### Prompt
Please repeat the listing in its entirety, without any alteration.

### Records for processing
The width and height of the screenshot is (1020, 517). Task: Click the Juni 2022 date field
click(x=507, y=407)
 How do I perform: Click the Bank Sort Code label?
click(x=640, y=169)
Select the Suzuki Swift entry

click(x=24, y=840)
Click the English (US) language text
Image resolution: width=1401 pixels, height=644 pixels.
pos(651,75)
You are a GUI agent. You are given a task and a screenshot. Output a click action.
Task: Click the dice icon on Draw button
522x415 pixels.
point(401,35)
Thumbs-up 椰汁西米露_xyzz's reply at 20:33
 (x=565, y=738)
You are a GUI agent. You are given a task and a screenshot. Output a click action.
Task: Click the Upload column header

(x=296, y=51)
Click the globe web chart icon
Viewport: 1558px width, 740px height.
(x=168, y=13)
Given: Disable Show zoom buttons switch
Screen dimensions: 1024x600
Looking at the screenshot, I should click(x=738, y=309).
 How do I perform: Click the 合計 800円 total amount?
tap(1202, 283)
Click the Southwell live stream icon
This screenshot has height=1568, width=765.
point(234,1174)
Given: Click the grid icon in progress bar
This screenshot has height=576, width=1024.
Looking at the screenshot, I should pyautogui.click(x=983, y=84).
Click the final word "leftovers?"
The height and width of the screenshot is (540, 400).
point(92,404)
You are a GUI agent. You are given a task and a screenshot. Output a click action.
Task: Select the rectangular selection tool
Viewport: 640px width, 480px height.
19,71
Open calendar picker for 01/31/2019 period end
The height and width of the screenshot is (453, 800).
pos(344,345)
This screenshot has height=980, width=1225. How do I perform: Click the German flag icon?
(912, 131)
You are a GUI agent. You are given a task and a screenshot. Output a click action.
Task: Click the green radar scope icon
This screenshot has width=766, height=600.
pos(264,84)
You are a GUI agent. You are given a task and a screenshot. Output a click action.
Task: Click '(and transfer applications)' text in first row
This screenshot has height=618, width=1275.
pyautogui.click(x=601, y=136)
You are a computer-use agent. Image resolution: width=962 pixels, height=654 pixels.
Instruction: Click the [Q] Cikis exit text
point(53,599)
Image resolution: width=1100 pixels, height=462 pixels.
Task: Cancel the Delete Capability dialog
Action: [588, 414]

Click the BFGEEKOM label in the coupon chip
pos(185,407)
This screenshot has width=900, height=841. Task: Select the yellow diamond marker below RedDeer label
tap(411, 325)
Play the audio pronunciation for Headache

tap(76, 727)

### Answer
The width and height of the screenshot is (1020, 517). Task: Click the Juni 2022 date field
click(x=507, y=407)
 How do I perform: Click the Bank Sort Code label?
click(x=640, y=169)
Select the Suzuki Swift entry

click(x=24, y=840)
Click the English (US) language text
Image resolution: width=1401 pixels, height=644 pixels.
pos(651,75)
You are a GUI agent. You are given a task and a screenshot. Output a click action.
Task: Click the dice icon on Draw button
522x415 pixels.
point(401,35)
Thumbs-up 椰汁西米露_xyzz's reply at 20:33
 (x=565, y=738)
You are a GUI agent. You are given a task and a screenshot. Output a click action.
Task: Click the Upload column header

(x=296, y=51)
Click the globe web chart icon
Viewport: 1558px width, 740px height.
(x=168, y=13)
Given: Disable Show zoom buttons switch
Screen dimensions: 1024x600
Looking at the screenshot, I should click(x=738, y=309).
 How do I perform: Click the 合計 800円 total amount?
tap(1202, 283)
Click the Southwell live stream icon
This screenshot has height=1568, width=765.
point(234,1174)
Given: Click the grid icon in progress bar
This screenshot has height=576, width=1024.
Looking at the screenshot, I should pyautogui.click(x=983, y=84).
Click the final word "leftovers?"
The height and width of the screenshot is (540, 400).
point(92,404)
You are a GUI agent. You are given a task and a screenshot. Output a click action.
Task: Select the rectangular selection tool
Viewport: 640px width, 480px height.
19,71
Open calendar picker for 01/31/2019 period end
The height and width of the screenshot is (453, 800).
pos(344,345)
This screenshot has height=980, width=1225. How do I perform: Click the German flag icon?
(912, 131)
You are a GUI agent. You are given a task and a screenshot. Output a click action.
Task: Click the green radar scope icon
This screenshot has width=766, height=600.
pos(264,84)
You are a GUI agent. You are given a task and a screenshot. Output a click action.
Task: Click '(and transfer applications)' text in first row
This screenshot has height=618, width=1275.
pyautogui.click(x=601, y=136)
You are a computer-use agent. Image resolution: width=962 pixels, height=654 pixels.
Instruction: Click the [Q] Cikis exit text
point(53,599)
Image resolution: width=1100 pixels, height=462 pixels.
Task: Cancel the Delete Capability dialog
Action: [588, 414]

Click the BFGEEKOM label in the coupon chip
pos(185,407)
This screenshot has width=900, height=841. Task: Select the yellow diamond marker below RedDeer label
tap(411, 325)
Play the audio pronunciation for Headache

tap(76, 727)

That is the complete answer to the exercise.